Milhares protestam contra governo durante funeral na Síria

Choques entre manifestantes e forças de segurança no domingo deixaram ao menos 12 mortos, segundo oposição

iG São Paulo |

Milhares de sírios exigiram nesta segunda-feira a renúncia do presidente do país, Bashar al-Assad, durante o enterro de oito manifestantes mortos na noite de domingo. As vítimas teriam morrido quando forças de segurança abriram fogo contra os participantes de um protesto antigoverno na cidade de Homs.

"De beco em beco, de casa em casa, queremos derrubar você, Bashar", entoavam os manifestantes, de acordo com uma testemunha presente ao funeral.

Ainda segundo testemunhas, forças de segurança acompanharam o funeral mas não interferiram na manifestação. Além dos oito mortos em Homs, a cerca de 160 quilômetros de Damasco, choques entre manifestantes e forças de segurança também teriam deixado quatro mortos nas cidades de Latakia e Idlib.

Os protestos são a maior ameaça já enfrentada pelo presidente da Síria, que sucedeu seu pai, Hafez, depois de sua morte em 2000. No sábado, Bashar al-Assad afirmou que vai pôr fim ao estado de emergência que vigora no país há quase 50 anos.

O anúncio foi feito durante discurso dirigido a seu novo gabinete, transmitido pelas redes de TV. Assad afirmou aos novos membros do gabinete que havia pedido a uma comissão que analisasse a medida. "A comissão concluiu seus trabalhos na quinta-feira e as recomendações serão passadas ao governo, para entrem em vigor imediatamente. Não sei em quantos dias isso ocorrerá, mas creio que o prazo máximo será o fim da semana que vem", afirmou o presidente.

O cancelamento das leis de emergência é uma das principais demandas dos manifestantes, que aumentaram a pressão contra o governo na semana passada.

Na sexta-feira, dezenas de milhares de sírios saíram às ruas em Damasco, em um dos maiores protestos desde o início das manifestações, há mais de um mês. Forças de segurança usaram cassetetes e bombas de gás lacrimogêneo para dispersar a multidão. As cidades de Deraa, Latakia e Baniyas, entre outras, também foram palco de grandes manifestações.

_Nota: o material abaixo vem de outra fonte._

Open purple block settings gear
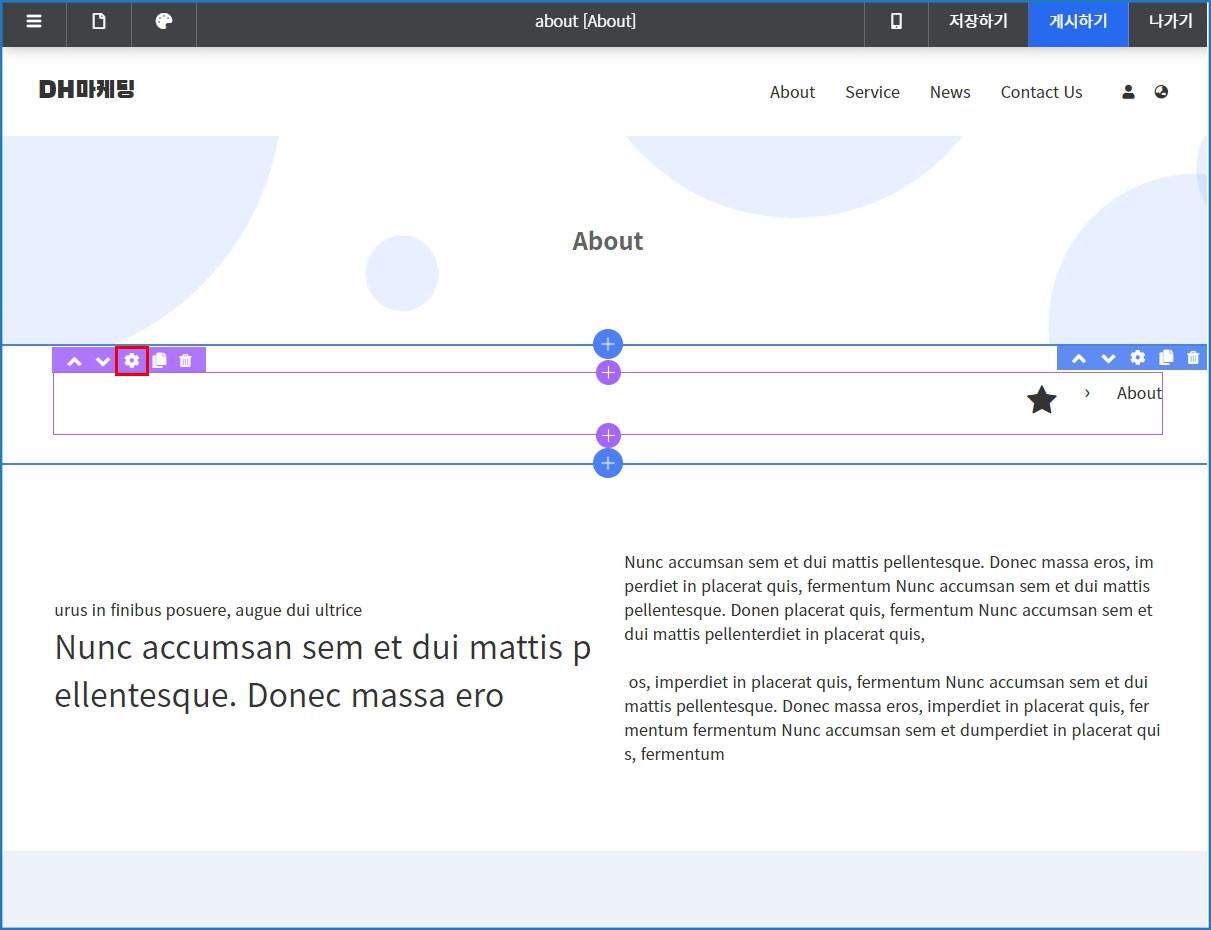 (132, 360)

Segundo o grupo de defesa de direitos humanos Human Rights Watch, os serviços de segurança e inteligência da Síria estão "detendo arbitrariamente", torturando e maltratando centenas de manifestantes em todo o país.

Líderes da oposição afirmam que mais de 200 pessoas já morreram desde o início dos protestos. Autoridades sírias, no entanto, afirmam que as vítimas não são somente civis, mas também integrantes das forças de segurança. Representantes do governo culpam grupos armados pelas mortes no país.